LockBit ransomware is the latest threat posing an increased risk for organizations. The ransomware gang has been making headlines recently, and now has reportedly compromised global consulting giant Accenture.
What Is LockBit?
LockBit is a cybercriminal gang that operates using a ransomware-as-a-service (RaaS) model—similar to DarkSide and REvil. LockBit offers its ransomware platform for other entities or individuals to use based on an affiliate model. Any ransom payments received from using LockBit are divided between the customer directing the attack and the LockBit gang.
LockBit is believed to be related to the LockerGoga and MegaCortex malware families. It shares common tactics, techniques, and procedures (TTPs) with these malicious attacks—particularly the ability to propagate automatically to new targets, being used in targeted attacks rather than just spamming or attacking organizations indiscriminately, and the underlying tools it relies on, such as Windows PowerShell and Server Message Block (SMB).
Once a single host is compromised, LockBit can scan the network to locate and infect other accessible devices. It uses tools and protocols that are native to Windows systems—making it more difficult for endpoint security tools to detect or identify the activity as malicious.
The LockBit ransomware continues to adapt and evolve. More recent variants have adopted the double extortion model—locating and exfiltrating valuable data before encrypting systems. The stolen data provides additional incentive for victims to pay the ransom. Even if they can restore data from backups, refusing to pay the ransom may result in sensitive data being published publicly or sold to competitors.
Rising Threat
The LockBit gang has been making headlines recently. In the wake of DarkSide and REvil both shutting down operations, it seems like LockBit may be working to fill the void.
Lawrence Abrams recently reported that the LockBit ransomware gang is actively recruiting insiders to help them breach and encrypt networks. According to Abrams, this may be a shift from the standard ransomware-as-a-service model to cut out the middleman and keep more of the ransom profit for themselves.

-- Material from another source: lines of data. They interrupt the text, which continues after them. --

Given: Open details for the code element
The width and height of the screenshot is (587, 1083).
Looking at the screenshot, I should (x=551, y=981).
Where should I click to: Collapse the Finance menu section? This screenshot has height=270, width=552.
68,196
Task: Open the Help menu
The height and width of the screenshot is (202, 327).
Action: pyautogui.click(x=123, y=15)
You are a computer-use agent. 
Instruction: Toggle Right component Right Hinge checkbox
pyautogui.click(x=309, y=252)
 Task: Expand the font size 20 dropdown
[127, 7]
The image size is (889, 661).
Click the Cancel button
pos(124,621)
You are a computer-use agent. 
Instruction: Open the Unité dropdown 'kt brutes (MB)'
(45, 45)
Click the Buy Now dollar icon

The wallpaper displayed on compromised systems now includes text inviting insiders to help compromise systems—promising payouts of millions of dollars.
LockBit has also reportedly compromised Accenture. The group reportedly revealed the attack on their site on the DarkWeb, noting, ““These people are beyond privacy and security. Hope their services are better than what I have seen inside. If you are interested in purchasing data sets, contact us.”
Protecting against LockBit Ransomware
There is no good option for an organization once a ransomware attack has compromised systems and encrypted data. That is especially true in the case of a double extortion attack. Refusing to pay the ransom means going through a painful process of restoring data from backups and trying to regain control and functionality of your systems while also accepting that your data will likely be exposed. Paying the ransom may allow the victim to be operational quicker and prevent having data published or sold, but research shows that 80% of companies that pay a ransom end up getting attacked again.
It is important to have effective protection in place to prevent the ransomware attack from getting that far in the first place. Organizations need to have an operation-centric view of the attack. The ability to view the entire malicious operation—or MalOp—and recognize indicators of behavior enables Cybereason to detect and block ransomware attacks and protect against threats like LockBit.